Institutions are being challenged with the increase in the scale and scope of models, and their regulations, while also looking to streamline, and enhance the management their MRM frameworks. With a large proportion of the models, tools or calculators being user-created, many financial institutions are struggling to even create an accurate inventory as numbers quickly multiply. One bank, whose original inventory of 300 models, five years on, now stands at close to 3,000 models, tools and calculators. This situation is potentially reflective of most financial institutions. Added to this, there is the challenge of constrained budgets, resources or skills in financial institutions to efficiently and effectively undertake comprehensive MRM.

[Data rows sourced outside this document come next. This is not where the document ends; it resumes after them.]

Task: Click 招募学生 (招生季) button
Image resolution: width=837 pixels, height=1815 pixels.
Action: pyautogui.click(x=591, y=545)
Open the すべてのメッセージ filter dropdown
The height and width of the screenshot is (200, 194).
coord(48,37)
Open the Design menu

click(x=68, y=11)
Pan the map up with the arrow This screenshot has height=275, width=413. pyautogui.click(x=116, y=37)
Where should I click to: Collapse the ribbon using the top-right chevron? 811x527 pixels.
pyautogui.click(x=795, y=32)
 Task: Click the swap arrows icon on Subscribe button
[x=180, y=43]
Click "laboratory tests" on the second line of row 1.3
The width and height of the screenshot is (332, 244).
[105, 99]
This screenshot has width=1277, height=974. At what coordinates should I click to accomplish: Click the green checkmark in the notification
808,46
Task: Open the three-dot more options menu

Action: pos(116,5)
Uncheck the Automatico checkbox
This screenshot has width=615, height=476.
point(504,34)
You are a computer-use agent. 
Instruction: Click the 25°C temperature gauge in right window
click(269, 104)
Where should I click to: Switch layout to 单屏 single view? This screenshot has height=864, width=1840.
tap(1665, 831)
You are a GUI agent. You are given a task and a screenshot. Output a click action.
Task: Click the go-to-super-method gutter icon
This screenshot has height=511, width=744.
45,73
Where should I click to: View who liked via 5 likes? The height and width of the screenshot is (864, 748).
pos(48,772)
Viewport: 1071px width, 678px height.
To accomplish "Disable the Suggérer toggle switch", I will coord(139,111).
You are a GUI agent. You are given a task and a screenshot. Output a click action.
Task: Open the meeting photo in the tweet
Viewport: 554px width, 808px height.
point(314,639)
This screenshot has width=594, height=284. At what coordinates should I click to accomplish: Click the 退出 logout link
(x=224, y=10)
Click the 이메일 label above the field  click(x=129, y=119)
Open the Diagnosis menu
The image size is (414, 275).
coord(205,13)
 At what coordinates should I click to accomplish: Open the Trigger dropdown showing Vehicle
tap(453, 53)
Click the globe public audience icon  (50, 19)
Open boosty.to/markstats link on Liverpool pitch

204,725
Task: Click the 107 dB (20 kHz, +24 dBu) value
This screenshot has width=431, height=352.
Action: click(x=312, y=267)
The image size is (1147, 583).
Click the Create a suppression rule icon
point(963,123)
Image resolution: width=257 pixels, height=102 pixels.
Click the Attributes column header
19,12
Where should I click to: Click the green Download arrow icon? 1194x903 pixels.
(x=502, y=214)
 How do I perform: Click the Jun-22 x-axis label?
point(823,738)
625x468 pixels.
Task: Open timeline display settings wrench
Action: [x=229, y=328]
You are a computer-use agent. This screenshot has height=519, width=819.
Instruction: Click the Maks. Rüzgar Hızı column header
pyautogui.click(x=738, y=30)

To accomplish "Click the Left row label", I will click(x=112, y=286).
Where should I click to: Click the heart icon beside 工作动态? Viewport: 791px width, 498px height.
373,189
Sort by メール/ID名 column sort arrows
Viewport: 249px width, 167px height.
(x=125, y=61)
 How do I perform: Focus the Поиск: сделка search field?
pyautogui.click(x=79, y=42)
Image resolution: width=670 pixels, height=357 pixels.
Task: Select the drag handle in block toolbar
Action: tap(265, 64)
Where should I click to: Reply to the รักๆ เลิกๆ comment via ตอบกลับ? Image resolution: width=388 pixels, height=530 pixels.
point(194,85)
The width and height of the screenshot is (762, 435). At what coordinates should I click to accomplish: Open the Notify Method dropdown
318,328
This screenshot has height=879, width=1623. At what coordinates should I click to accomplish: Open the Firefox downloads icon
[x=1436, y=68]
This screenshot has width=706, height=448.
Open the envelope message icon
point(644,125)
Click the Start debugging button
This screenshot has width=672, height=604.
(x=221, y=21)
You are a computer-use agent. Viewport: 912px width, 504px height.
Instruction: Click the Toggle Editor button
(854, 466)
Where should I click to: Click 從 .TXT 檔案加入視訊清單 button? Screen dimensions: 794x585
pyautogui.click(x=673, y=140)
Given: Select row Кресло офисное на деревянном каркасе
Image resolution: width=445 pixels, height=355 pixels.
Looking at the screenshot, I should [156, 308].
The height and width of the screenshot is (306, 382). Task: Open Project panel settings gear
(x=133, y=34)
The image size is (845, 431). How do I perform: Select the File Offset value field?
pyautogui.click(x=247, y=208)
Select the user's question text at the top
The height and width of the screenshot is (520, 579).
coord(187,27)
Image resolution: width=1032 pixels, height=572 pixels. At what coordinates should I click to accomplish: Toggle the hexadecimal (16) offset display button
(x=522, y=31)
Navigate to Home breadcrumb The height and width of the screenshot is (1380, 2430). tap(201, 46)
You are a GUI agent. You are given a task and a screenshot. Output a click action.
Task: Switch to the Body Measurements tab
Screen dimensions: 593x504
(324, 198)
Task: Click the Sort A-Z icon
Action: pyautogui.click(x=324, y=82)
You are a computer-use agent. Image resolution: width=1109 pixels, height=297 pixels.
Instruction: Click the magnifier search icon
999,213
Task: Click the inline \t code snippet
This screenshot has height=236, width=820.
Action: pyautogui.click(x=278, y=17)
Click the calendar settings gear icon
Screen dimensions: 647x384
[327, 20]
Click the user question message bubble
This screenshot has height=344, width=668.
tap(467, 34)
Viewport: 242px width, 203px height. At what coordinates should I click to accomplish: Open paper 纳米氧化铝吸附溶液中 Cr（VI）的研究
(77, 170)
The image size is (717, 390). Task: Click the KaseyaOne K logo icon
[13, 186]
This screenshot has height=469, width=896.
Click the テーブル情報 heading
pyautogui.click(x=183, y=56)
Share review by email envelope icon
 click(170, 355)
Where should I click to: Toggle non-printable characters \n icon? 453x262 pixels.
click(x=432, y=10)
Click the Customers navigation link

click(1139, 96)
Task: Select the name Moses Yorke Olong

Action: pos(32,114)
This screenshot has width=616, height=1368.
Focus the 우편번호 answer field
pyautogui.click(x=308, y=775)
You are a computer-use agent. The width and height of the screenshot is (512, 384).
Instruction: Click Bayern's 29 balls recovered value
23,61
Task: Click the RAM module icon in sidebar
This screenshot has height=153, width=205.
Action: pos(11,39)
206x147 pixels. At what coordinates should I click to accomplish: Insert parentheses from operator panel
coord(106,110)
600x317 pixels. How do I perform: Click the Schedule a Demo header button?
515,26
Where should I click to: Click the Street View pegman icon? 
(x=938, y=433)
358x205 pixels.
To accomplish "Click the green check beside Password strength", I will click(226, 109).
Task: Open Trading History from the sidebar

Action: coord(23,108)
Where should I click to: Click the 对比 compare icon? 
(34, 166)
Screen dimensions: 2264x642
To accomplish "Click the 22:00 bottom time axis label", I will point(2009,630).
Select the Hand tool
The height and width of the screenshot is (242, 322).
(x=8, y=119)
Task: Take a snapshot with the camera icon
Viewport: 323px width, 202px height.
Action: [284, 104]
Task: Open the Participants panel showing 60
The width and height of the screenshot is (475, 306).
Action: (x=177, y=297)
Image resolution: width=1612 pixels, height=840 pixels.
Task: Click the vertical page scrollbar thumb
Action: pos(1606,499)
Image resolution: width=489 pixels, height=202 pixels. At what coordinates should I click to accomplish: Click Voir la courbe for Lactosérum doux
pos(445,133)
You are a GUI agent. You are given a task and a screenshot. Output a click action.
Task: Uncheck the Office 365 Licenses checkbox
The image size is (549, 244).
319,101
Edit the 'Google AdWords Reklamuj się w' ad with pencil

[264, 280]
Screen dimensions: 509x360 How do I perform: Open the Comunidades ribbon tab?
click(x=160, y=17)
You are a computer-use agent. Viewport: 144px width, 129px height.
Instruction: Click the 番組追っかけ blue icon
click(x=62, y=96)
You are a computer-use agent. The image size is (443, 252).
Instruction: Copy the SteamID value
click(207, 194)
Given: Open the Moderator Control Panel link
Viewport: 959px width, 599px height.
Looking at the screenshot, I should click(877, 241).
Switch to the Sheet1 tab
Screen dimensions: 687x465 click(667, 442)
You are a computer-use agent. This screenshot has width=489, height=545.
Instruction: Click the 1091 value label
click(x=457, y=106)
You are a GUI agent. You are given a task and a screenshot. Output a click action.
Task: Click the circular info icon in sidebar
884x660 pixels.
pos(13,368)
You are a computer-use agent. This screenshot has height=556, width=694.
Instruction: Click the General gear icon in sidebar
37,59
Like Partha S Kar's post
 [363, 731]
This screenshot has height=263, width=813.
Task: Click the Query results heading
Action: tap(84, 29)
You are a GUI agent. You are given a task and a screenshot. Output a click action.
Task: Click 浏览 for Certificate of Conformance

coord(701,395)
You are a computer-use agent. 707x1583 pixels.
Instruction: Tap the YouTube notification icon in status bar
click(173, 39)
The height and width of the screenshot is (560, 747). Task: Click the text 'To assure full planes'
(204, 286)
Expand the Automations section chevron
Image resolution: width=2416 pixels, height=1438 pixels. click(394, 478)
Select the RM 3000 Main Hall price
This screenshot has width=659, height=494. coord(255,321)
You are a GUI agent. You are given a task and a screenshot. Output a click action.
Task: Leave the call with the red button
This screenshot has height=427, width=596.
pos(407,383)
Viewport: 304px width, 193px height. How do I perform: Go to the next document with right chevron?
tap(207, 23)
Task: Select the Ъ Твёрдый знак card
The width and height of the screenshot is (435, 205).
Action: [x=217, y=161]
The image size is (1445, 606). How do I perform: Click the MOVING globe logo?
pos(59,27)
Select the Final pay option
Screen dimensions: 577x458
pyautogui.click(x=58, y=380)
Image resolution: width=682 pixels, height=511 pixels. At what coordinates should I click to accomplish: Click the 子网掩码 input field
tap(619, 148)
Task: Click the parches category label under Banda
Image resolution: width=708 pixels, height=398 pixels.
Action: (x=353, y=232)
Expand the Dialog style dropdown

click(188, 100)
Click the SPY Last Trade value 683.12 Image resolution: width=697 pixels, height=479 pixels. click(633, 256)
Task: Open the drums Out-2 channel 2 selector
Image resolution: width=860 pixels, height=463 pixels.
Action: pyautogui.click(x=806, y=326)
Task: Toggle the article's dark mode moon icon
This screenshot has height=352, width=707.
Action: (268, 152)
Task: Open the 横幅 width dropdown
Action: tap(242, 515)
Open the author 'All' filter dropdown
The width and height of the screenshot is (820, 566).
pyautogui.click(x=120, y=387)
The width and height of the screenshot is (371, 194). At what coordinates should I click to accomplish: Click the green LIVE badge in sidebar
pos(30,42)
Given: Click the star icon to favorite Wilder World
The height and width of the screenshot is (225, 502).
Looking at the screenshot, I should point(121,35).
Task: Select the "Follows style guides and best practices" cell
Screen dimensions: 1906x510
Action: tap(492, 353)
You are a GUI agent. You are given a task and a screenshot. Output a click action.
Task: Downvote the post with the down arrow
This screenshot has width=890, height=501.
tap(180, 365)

Poor management of the model environment exposes financial institutions to operational, reputational and regulatory risk. Frameworks such as SR11-7 in the US, SS3 18 in the UK and TRIM in the EU have collectively raised the bar that stakeholders, management and regulators expect institutions to work towards.
How best to square the circle of enhanced MRM with constrained time and resource lies in taking a comprehensive and all-encompassing approach to MRM – including the creation, maintenance and validation of an enterprise-wide model inventory, the alignment of MRM with supervisory guidance and business objectives, the monitoring of policy and documentation standards, as well as sharing of fully auditable information.
Financial institutions can utilise automation to build and manage a central inventory of all the models, tools and calculators in the organisation. This provides an accurate, consistent and transparent platform that allows them to understand and monitor the criticality of each and tier the inventory based on the risk they pose to the business.
It also allows them to determine the data lineage and data interdependence of the models across the enterprise. This is essential for maintaining the accuracy and integrity of the applications as MRM isn’t a one-off process, as models are developed, revised and decommissioned almost constantly.
An automated approach helps underpin the model lifecyclemanagement which is essential to effectively managing an evolving model environment. It can create a framework that enables model attributes, workflows, algorithms and reports,for example, to be updated and modified as the models themselves change.
Automation also helps to meet the security and audit demands that current MRM demands, including full audit capabilities of changes within the MRM environment. Role-based security capabilities control access to the MRM environment to ensure segregation of duties and implementation of ‘four’ eyes review.
A technology-led approach to MRM will ensure that the standards applied to ALL models in the organisation are consistent. MRM is an area that institutions can’t ignore, the regulatory, financial and reputational consequences are far too serious.